> _Opdracht 1_
Welke functie heeft Gert Jan Kramer volgens het interview over e-fuels?

'Voor personenauto’s zijn e-fuels een problematische optie'

Interview | Professor Gert Jan Kramer blijft weg van ‘geitenwollensokken-scenario’s’

Luberto van Buiten Luberto van Buiten
• Laatste update:
Gert Jan Kramer. (Beeld: Ed van Rijswijk / Universiteit Utrecht)

Hoewel het tijdperk van de elektrische auto inmiddels definitief is aangebroken, willen met name traditionele autofabrikanten en toeleveranciers nog wel een lans breken voor alternatieven. We vroegen professor Gert Jan Kramer in hoeverre e-fuel en biobrandstof nog een rol kunnen vervullen.

In het Europese ‘Fit for 55’ is weinig ruimte voor andere aandrijflijnen dan die op waterstof en batterij: de EU wil de uitstoot van nieuwe personenauto’s in 2035 op 0 procent hebben. Vooral traditionele autofabrikanten en toeleveranciers stellen dat deze deadline te vroeg komt en lobbyen voor het gebruik van e-fuels en biobrandstof om de komende jaren de uitstoot van voertuigen te verminderen. Volgens Gert Jan Kramer, professor duurzame energie aan de Universiteit van Utrecht, leggen deze brandstoffen het af tegen de batterij-elektrische auto.

Hebben e-fuels en biobrandstoffen voor personenauto’s bestaansrecht?

“Voor personenauto’s zijn e-fuels een problematische optie en het potentieel van biobrandstoffen is nauwelijks uit te breiden. Er is te weinig biobrandstof voorhanden om aan alle vraag te voldoen. Dus alles wat je kunt elektrificeren moet je elektrificeren. De EV is nu haalbaar, betaalbaar en schaalbaar als personenauto. Verder is de TCO van een EV inmiddels lager dan van een verbrandingsmotor, terwijl synthetische brandstoffen veel duurder zijn dan traditionele. Voor personenautovervoer is de keuze dan snel gemaakt.”

Doodlopende weg

Om te checken of er binnen de wetenschap enige consensus bestaat, vroegen we ook hoogleraar milieukunde, Lucas Reijnders, naar zijn mening. Hij noemt de overgang naar BEV’s de meest logische – doch met obstakels bezaaide – weg. Hij stelt: “Biobrandstoffen stoten – met uitzondering van ethanol uit suikerriet –niet minder broeikasgassen uit dan fossiele en de impact op de natuur is groter dan die van fossiele brandstof. En e-fuels zijn veel minder efficiënt dan waterstof en helemaal dan de batterij-elektrische aandrijving. De enige spelbreker voor de BEV is de schaarste aan lithium, kobalt en nikkel, de zware milieubelasting bij het winnen ervan en de deerniswekkende recycling van deze metalen uit auto-batterijen. Het functioneel hergebruik van afgedankt koper ligt rond 50 procent. Als dit hergebruik van materialen niet efficiënter wordt, bevindt de elektromobiliteit zich op een doodlopende weg.”

Invoer voor het aanwijzen van woorden en elementen
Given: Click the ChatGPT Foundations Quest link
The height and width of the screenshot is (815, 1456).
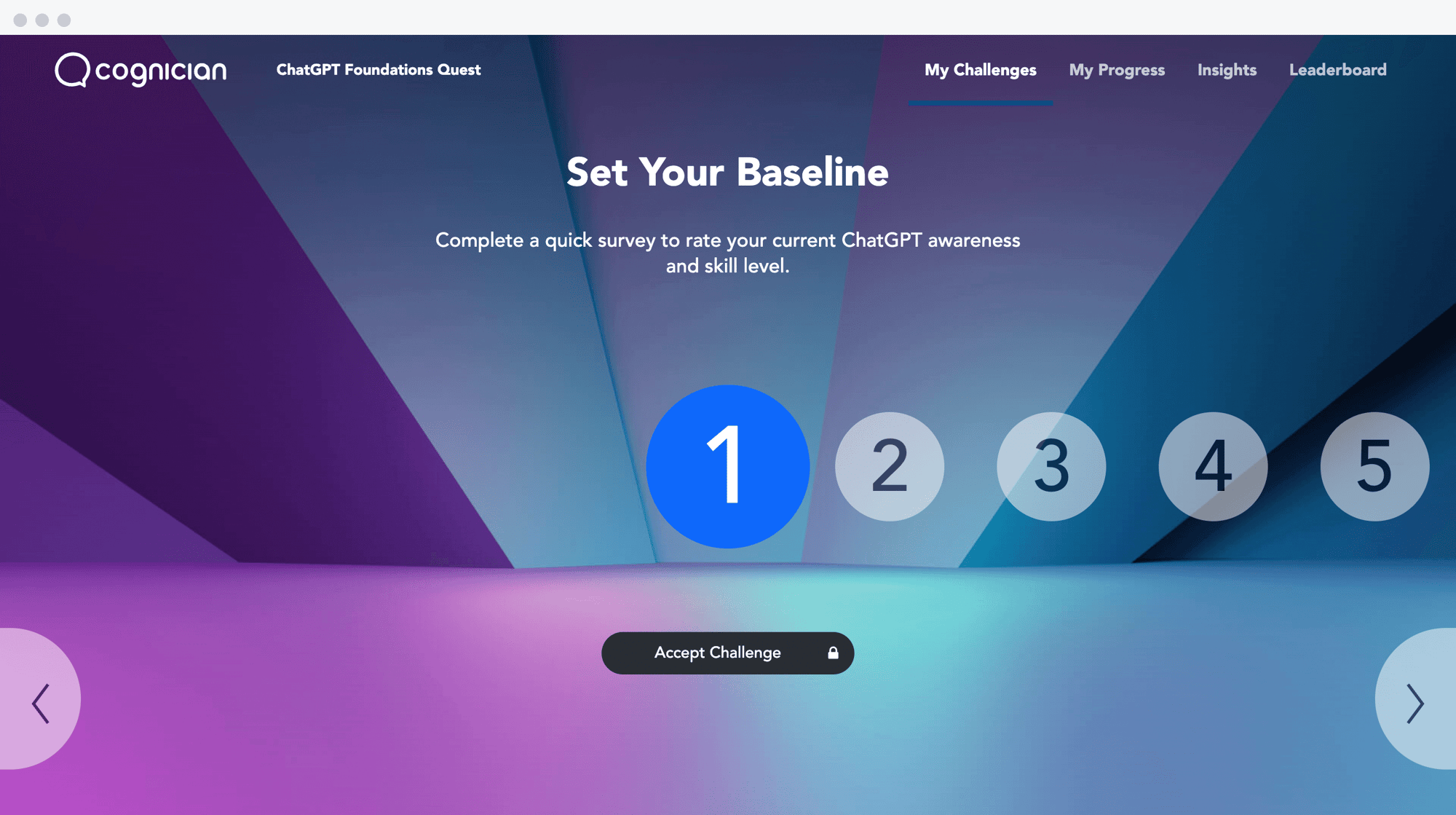Looking at the screenshot, I should pos(379,70).
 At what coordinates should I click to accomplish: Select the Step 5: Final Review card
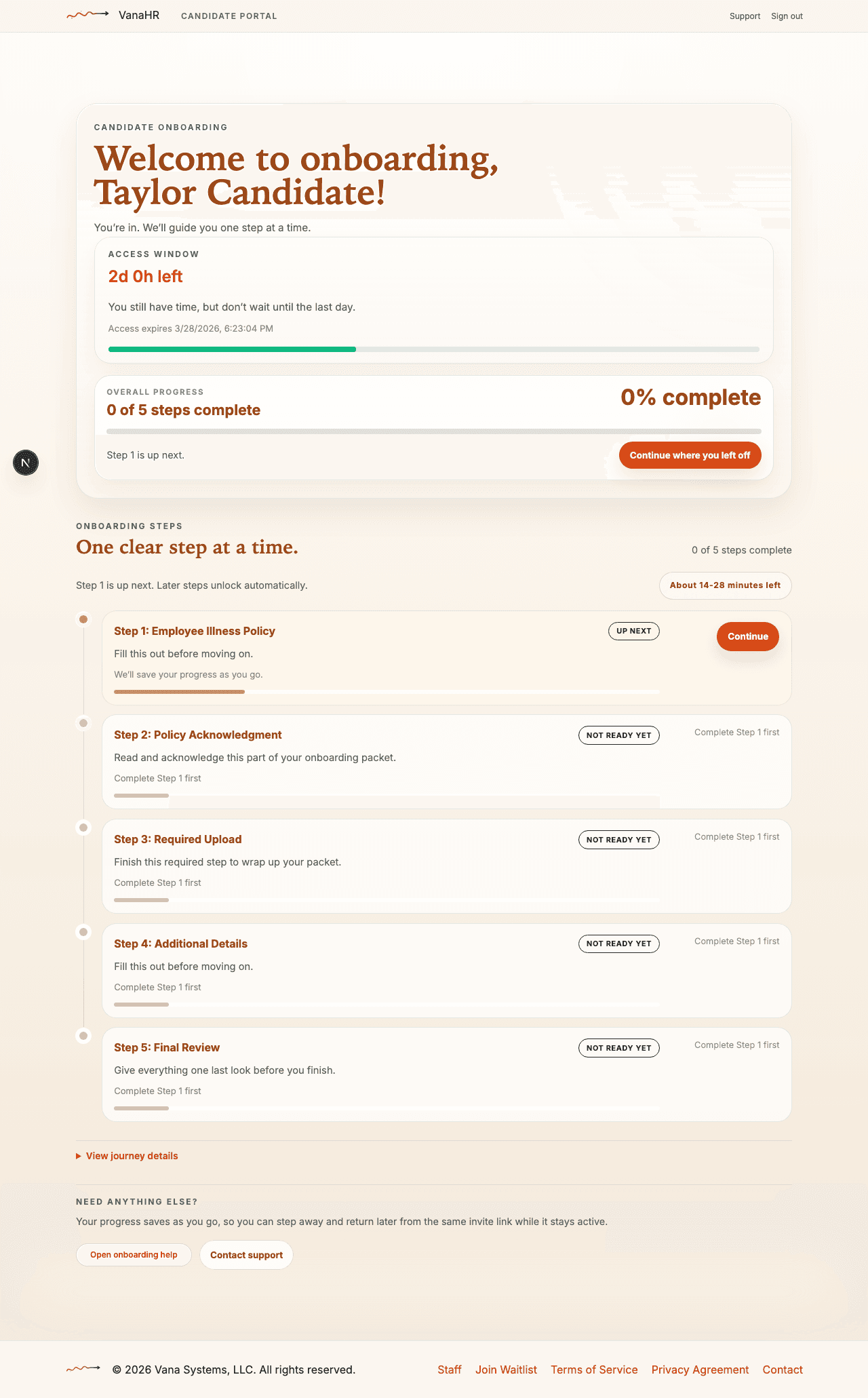pyautogui.click(x=446, y=1074)
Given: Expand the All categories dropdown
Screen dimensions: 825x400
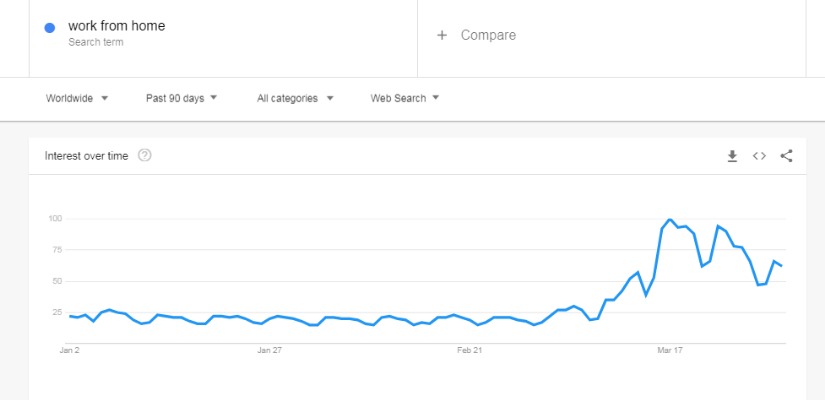Looking at the screenshot, I should [295, 98].
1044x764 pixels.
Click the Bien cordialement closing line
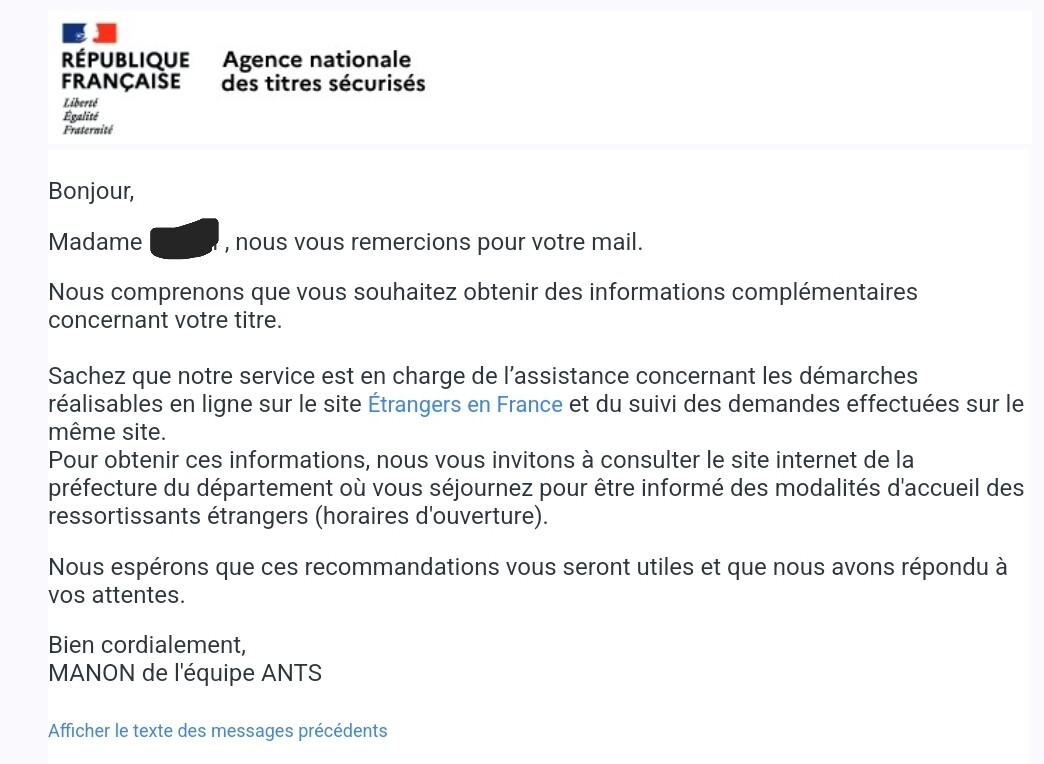click(147, 645)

> _Opdracht 2_
Zet de rijen vanaf de regel met "Given: Expand the All categories dropdown" tot en met de laatste rij, beide inbegrepen, om in een genummerde lijst zonder lege regels. Laat de afbeeldingen in het antwoord weg.

> _Antwoord 1_
Hij is professor duurzame energie aan de Universiteit van Utrecht.

> _Antwoord 2_
1. Given: Expand the All categories dropdown
2. Screen dimensions: 825x400
3. Looking at the screenshot, I should [295, 98].
4. 1044x764 pixels.
5. Click the Bien cordialement closing line
6. click(147, 645)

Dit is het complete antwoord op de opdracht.